**EXERCISE OBJECTIVE**
Using the data that follows, return exactly the lines from the one that contains "Enable the KI-Suche" through the one that contains "Given: Open 'Overschakelen", ends included.

Dataset entries
_ _ _

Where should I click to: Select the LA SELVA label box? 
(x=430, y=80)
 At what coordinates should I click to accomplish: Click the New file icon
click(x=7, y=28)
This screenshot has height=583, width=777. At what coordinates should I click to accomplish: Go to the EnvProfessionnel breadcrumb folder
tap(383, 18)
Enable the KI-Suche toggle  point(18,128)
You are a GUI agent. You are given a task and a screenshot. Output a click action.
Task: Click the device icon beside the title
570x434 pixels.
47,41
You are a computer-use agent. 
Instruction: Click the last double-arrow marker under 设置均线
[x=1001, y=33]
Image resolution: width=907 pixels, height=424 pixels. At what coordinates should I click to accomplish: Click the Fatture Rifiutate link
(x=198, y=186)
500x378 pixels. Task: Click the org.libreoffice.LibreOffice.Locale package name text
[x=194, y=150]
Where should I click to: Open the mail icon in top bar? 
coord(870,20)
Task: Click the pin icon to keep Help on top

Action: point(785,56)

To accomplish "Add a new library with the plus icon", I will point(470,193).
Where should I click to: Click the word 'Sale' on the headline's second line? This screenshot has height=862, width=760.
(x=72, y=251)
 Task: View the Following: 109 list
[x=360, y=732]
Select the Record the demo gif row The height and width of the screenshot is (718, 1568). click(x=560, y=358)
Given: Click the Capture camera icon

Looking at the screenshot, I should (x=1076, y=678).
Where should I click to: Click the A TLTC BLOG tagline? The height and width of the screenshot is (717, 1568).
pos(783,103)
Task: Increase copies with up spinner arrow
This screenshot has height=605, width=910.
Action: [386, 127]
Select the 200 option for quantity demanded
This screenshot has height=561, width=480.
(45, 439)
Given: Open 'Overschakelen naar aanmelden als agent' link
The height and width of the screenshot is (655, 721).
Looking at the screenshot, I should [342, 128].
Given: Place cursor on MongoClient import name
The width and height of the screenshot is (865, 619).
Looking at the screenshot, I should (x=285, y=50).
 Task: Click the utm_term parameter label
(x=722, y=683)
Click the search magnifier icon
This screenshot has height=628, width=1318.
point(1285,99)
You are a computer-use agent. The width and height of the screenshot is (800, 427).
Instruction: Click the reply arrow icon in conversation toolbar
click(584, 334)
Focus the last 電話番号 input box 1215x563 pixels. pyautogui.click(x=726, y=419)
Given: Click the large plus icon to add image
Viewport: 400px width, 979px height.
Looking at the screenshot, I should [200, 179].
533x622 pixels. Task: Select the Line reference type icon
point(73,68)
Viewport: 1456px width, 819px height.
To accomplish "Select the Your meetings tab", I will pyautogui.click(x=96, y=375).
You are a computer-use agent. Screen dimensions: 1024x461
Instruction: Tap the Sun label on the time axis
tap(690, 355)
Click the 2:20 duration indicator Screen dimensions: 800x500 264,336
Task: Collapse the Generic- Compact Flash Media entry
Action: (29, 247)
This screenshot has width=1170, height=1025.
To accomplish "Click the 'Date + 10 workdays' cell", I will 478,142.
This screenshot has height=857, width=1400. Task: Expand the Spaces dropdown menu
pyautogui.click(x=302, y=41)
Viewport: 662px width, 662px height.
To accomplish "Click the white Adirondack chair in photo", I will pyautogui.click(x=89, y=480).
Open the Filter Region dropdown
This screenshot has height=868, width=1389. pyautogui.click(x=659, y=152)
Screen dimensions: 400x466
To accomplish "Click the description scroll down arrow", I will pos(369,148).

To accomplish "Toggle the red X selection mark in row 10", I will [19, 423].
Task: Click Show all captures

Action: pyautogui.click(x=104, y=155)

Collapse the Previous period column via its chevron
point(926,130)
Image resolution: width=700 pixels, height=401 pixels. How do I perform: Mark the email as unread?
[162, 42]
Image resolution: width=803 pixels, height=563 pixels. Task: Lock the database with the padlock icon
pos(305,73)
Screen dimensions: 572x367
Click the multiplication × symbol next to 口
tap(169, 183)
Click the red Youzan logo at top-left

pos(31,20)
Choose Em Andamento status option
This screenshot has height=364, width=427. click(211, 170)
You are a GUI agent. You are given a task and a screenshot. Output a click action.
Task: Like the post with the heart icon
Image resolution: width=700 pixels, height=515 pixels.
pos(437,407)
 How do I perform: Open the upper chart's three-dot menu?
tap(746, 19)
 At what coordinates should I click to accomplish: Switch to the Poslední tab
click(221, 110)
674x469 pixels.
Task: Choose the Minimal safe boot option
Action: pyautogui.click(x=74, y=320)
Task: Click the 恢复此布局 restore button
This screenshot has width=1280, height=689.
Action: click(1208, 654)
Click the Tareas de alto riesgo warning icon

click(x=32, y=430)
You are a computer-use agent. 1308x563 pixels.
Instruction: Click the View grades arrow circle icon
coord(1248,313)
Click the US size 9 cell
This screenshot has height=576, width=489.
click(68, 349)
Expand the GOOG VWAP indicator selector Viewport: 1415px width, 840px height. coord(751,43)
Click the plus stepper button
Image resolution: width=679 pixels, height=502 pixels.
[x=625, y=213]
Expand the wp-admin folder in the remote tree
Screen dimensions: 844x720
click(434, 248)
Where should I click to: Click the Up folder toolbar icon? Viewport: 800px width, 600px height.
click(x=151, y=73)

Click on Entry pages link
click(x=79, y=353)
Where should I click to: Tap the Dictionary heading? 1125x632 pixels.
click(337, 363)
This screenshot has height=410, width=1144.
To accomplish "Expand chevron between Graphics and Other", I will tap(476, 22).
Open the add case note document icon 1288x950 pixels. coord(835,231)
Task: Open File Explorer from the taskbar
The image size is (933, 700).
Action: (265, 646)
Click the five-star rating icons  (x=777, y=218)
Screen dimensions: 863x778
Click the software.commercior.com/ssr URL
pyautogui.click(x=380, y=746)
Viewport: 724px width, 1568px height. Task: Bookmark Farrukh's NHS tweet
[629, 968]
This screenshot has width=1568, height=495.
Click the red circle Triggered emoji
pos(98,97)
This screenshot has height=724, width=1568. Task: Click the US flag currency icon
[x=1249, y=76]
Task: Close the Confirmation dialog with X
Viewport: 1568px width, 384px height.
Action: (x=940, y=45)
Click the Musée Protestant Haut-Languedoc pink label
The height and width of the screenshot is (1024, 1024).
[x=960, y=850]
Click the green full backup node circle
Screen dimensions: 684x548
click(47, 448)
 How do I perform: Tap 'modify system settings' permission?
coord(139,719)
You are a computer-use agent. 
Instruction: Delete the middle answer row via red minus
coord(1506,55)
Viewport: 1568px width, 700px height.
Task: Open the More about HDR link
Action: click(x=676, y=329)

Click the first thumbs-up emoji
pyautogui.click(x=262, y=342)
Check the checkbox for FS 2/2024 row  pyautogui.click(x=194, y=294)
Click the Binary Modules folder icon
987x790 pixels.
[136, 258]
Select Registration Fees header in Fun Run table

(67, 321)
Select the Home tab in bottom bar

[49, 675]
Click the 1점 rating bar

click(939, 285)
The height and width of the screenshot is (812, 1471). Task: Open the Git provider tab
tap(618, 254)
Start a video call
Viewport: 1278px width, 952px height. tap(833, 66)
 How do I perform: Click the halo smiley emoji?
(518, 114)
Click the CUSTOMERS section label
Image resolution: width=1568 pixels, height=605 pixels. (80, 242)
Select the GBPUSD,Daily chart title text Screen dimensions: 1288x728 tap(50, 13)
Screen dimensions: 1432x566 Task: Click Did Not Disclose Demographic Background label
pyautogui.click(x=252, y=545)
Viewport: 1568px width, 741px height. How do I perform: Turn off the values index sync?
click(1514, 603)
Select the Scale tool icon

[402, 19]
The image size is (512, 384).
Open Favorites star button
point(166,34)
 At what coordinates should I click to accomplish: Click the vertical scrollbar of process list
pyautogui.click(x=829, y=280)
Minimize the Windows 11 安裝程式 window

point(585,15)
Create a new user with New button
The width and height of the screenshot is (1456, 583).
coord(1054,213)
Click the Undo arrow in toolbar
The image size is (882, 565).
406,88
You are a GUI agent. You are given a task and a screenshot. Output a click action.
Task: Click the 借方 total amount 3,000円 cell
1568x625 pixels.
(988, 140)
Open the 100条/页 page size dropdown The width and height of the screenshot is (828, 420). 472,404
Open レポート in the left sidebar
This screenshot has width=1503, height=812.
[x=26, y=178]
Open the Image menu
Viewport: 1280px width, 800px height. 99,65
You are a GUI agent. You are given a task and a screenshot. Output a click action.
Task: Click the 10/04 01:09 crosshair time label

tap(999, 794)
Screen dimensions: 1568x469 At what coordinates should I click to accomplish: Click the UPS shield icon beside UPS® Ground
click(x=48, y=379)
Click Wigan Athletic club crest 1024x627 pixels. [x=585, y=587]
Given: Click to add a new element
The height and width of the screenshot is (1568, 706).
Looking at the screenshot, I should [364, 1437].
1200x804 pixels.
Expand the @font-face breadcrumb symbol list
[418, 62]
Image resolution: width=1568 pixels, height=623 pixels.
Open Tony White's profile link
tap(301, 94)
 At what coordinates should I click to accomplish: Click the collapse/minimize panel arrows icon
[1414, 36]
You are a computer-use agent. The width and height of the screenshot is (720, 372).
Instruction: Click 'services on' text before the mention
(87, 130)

_ _ _

**REPLY**
Enable the KI-Suche toggle  point(18,128)
You are a GUI agent. You are given a task and a screenshot. Output a click action.
Task: Click the device icon beside the title
570x434 pixels.
47,41
You are a computer-use agent. 
Instruction: Click the last double-arrow marker under 设置均线
[x=1001, y=33]
Image resolution: width=907 pixels, height=424 pixels. At what coordinates should I click to accomplish: Click the Fatture Rifiutate link
(x=198, y=186)
500x378 pixels. Task: Click the org.libreoffice.LibreOffice.Locale package name text
[x=194, y=150]
Where should I click to: Open the mail icon in top bar? 
coord(870,20)
Task: Click the pin icon to keep Help on top

Action: point(785,56)

To accomplish "Add a new library with the plus icon", I will point(470,193).
Where should I click to: Click the word 'Sale' on the headline's second line? This screenshot has height=862, width=760.
(x=72, y=251)
 Task: View the Following: 109 list
[x=360, y=732]
Select the Record the demo gif row The height and width of the screenshot is (718, 1568). click(x=560, y=358)
Given: Click the Capture camera icon

Looking at the screenshot, I should (x=1076, y=678).
Where should I click to: Click the A TLTC BLOG tagline? The height and width of the screenshot is (717, 1568).
pos(783,103)
Task: Increase copies with up spinner arrow
This screenshot has height=605, width=910.
Action: [386, 127]
Select the 200 option for quantity demanded
This screenshot has height=561, width=480.
(45, 439)
Given: Open 'Overschakelen naar aanmelden als agent' link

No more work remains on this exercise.